General characteristics
- Class & type: LST-1-class tank landing ship
- Displacement: 4,080 long tons (4,145 t) full load ; 2,160 long tons (2,190 t) landing;
- Length: 328 ft (100 m) oa
- Beam: 50 ft (15 m)
- Draft: Full load: 8 ft 2 in (2.49 m) forward; 14 ft 1 in (4.29 m) aft; Landing at 2,160 t: 3 ft 11 in (1.19 m) forward; 9 ft 10 in (3.00 m) aft;
- Installed power: 2 × 900 hp (670 kW) Electro-Motive Diesel 12-567A diesel engines; 1,700 shp (1,300 kW);
- Propulsion: 1 × Falk main reduction gears; 2 × Propellers;
- Speed: 12 kn (22 km/h; 14 mph)
- Range: 24,000 nmi (44,000 km; 28,000 mi) at 9 kn (17 km/h; 10 mph) while displacing 3,960 long tons (4,024 t)
- Boats & landing craft carried: 2 or 6 x LCVPs
- Capacity: 2,100 tons oceangoing maximum; 350 tons main deckload;
- Troops: 16 officers, 147 enlisted men
- Complement: 13 officers, 104 enlisted men
- Armament: Varied, ultimate armament; 2 × twin 40 mm (1.57 in) Bofors guns ; 4 × single 40 mm Bofors guns; 12 × 20 mm (0.79 in) Oerlikon cannons;

Service record
- Part of: LST Flotilla 5
- Operations: Gilbert Islands operations (21 November–8 December 1943); Occupation of Kwajalein and Majuro Atolls (2–8 February 1944); Capture and occupation of Guam (21–29 July 1944); Assault and occupation of Iwo Jima (20–28 February 1945);
- Awards: Combat Action Ribbon; Navy Unit Commendation; American Campaign Medal; Asiatic–Pacific Campaign Medal; World War II Victory Medal; Navy Occupation Service Medal w/Asia Clasp;

= USS LST-477 =

US Navy tank landing ship

USS LST-477/LST(H)-477 was a United States Navy used in the Asiatic-Pacific Theater during World War II.

==Construction==
LST-477 was laid down on 12 August 1942, under Maritime Commission (MARCOM) contract, MC hull 997, by Kaiser Shipyards, Yard No. 4, Richmond, California; launched on 29 October 1942, sponsored by Mrs. Mary K. McNeil; and commissioned on 19 February 1943.

==Service history==
During the war, LST-477 was assigned to the Asiatic-Pacific Theater.

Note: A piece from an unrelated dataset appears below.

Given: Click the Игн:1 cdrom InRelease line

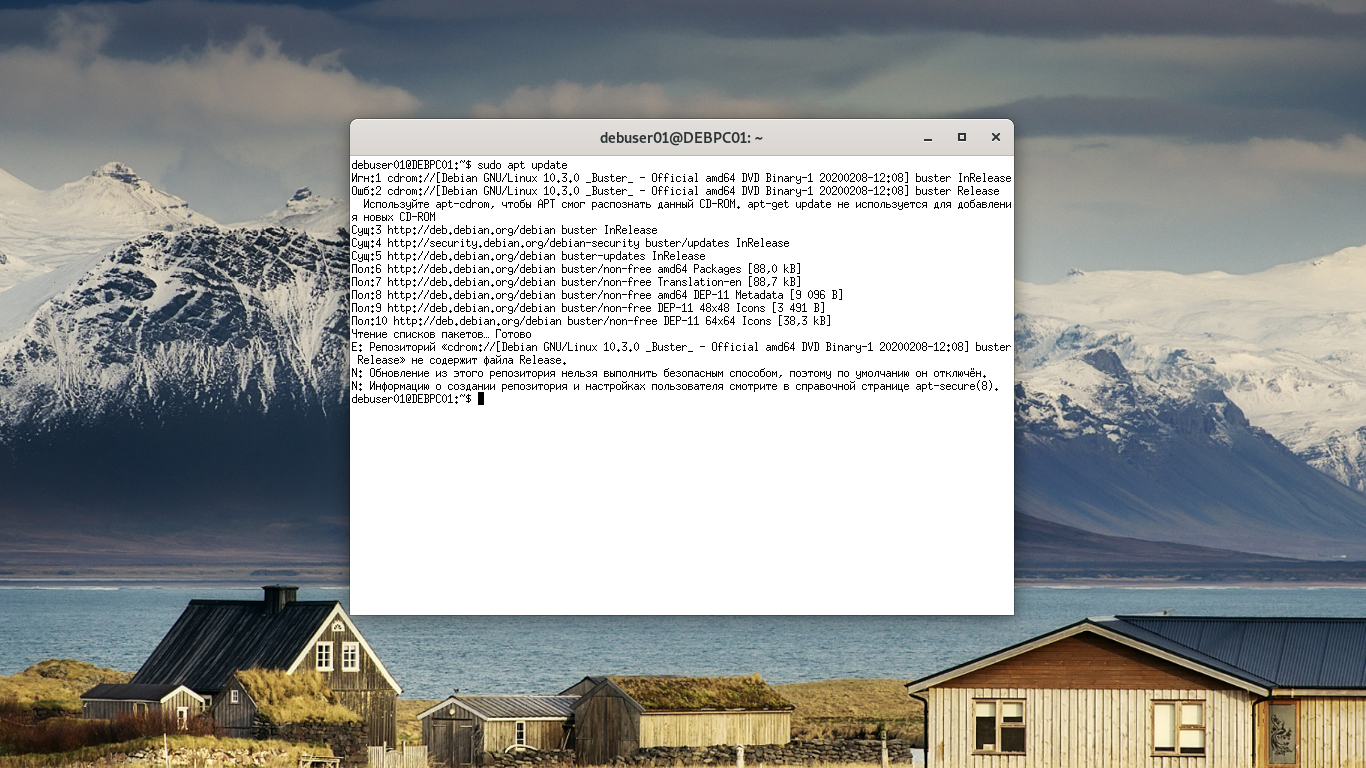Looking at the screenshot, I should tap(681, 178).
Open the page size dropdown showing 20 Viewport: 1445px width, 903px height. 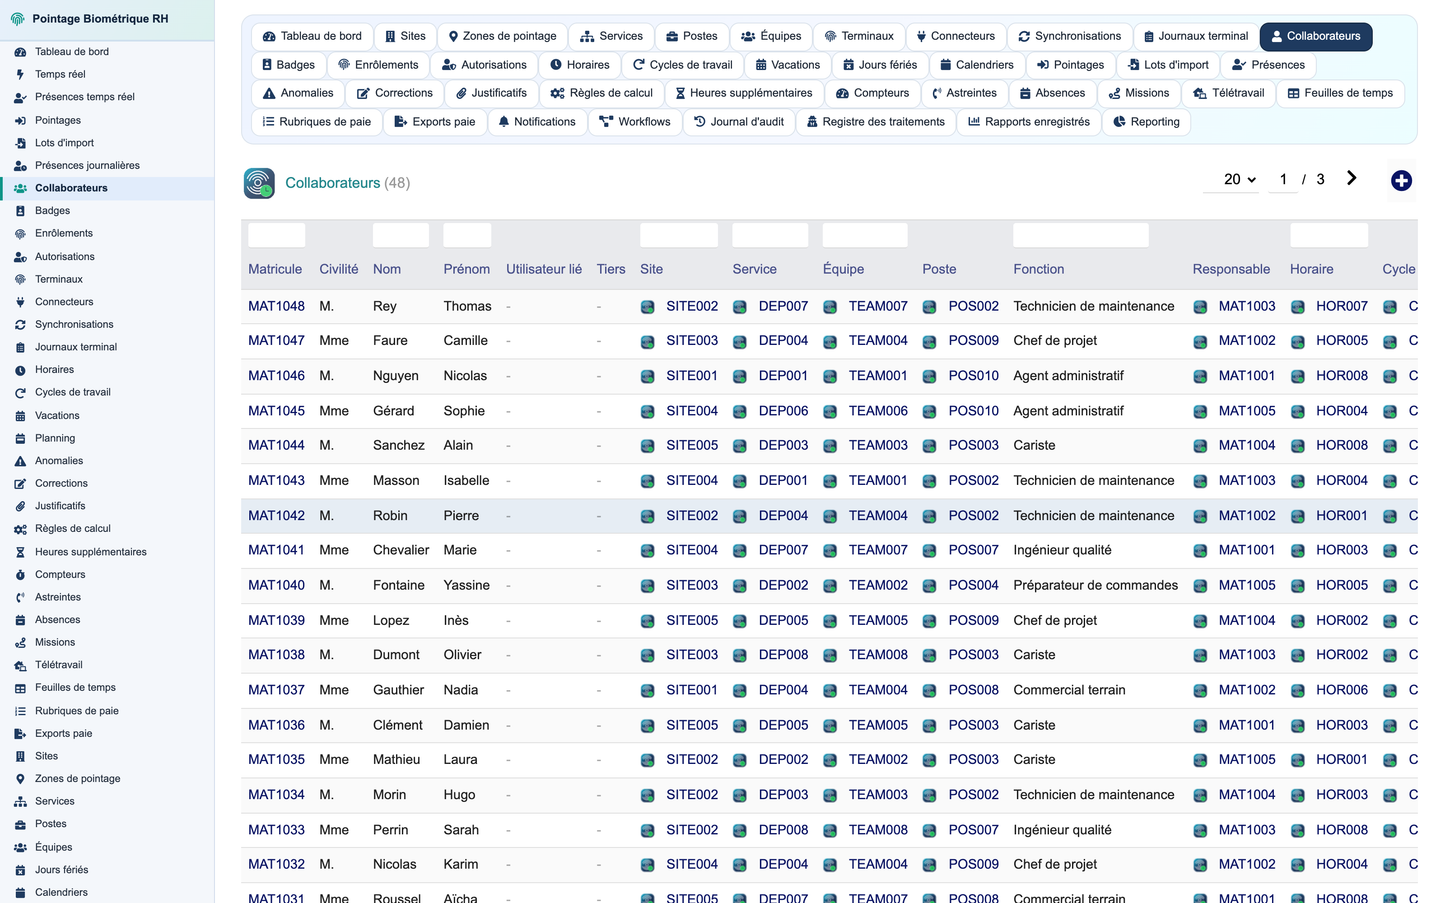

She took part in the Gilbert Islands operation November and December 1943; the Occupation of Kwajalein and Majuro Atolls in February 1944; the Battle of Guam in July 1944; and the Battle of Iwo Jima in February 1945.

==Post-war service==
Following the war, LST-477 was redesignated LST(H)-477 on 15 September 1945. She performed occupation duty in the Far East until mid-February 1946. Upon her return to the United States and struck from the Navy list on 28 August 1947. On 27 March 1948, the ship was sold to the Consolidated Builders, Inc., Seattle, Washington, and subsequently scrapped.

==Honors and awards==
LST-477 earned four battle stars and the Navy Unit Commendation for her World War II service.